## Record set
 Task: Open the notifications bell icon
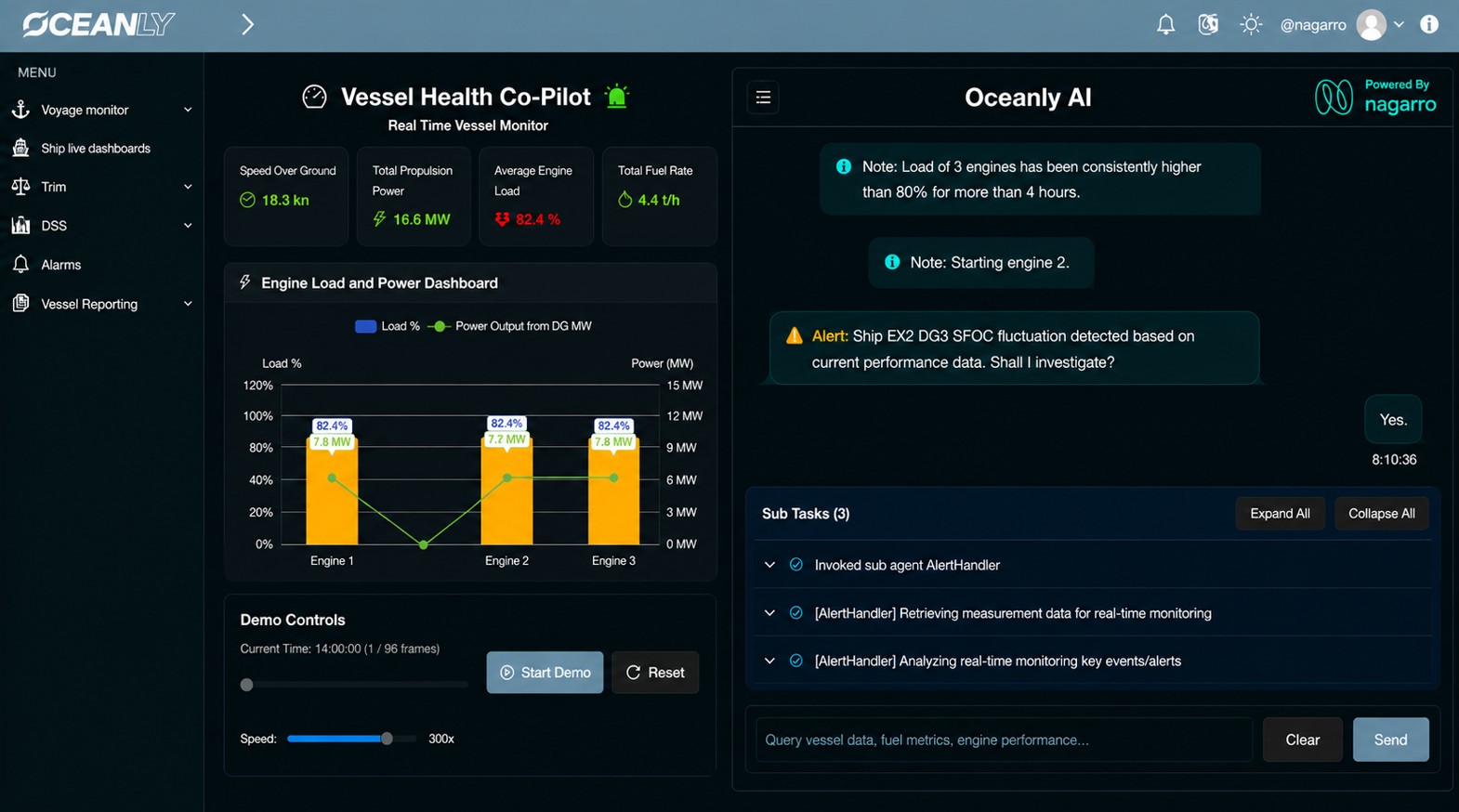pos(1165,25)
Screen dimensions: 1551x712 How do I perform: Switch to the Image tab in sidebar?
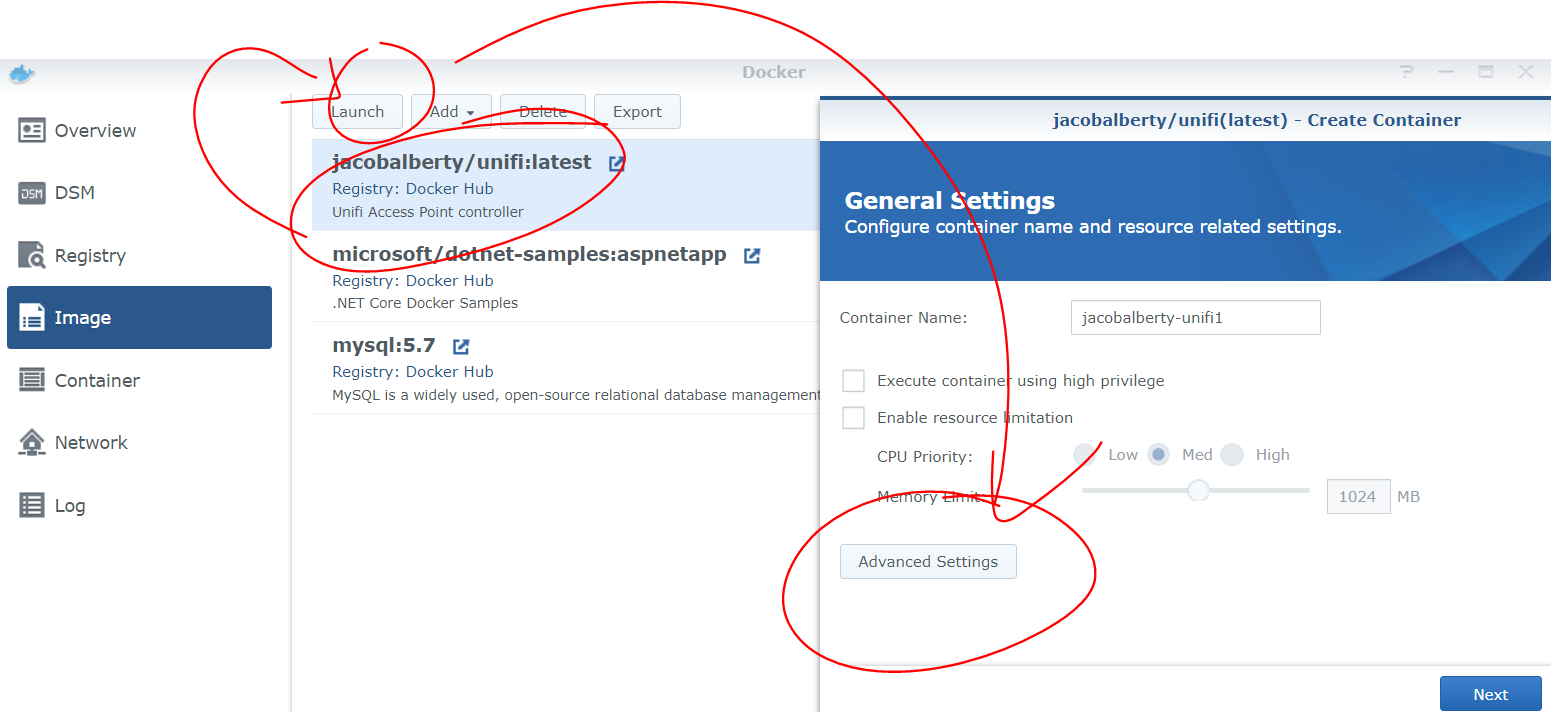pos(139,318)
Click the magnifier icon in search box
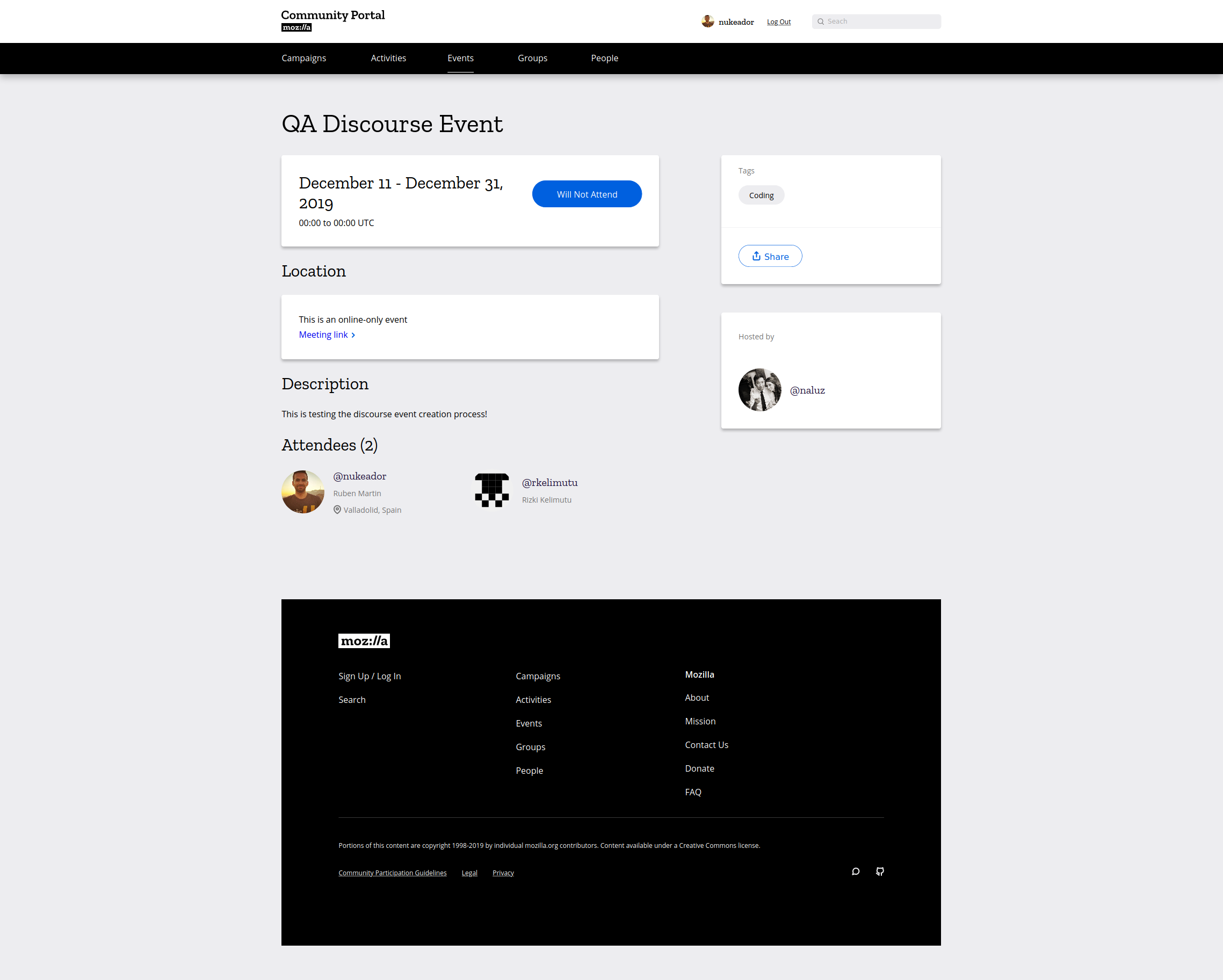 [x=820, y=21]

==

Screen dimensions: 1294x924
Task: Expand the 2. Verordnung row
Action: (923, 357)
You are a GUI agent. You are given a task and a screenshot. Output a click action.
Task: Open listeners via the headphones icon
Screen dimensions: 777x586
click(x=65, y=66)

## Task statement
Copy the stretch from the line containing "You are a GUI" through the line containing "click(x=65, y=66)", replacing "headphones icon" with "headset icon" and leaving everything else unchanged.

## Solution to this task
You are a GUI agent. You are given a task and a screenshot. Output a click action.
Task: Open listeners via the headset icon
Screen dimensions: 777x586
click(x=65, y=66)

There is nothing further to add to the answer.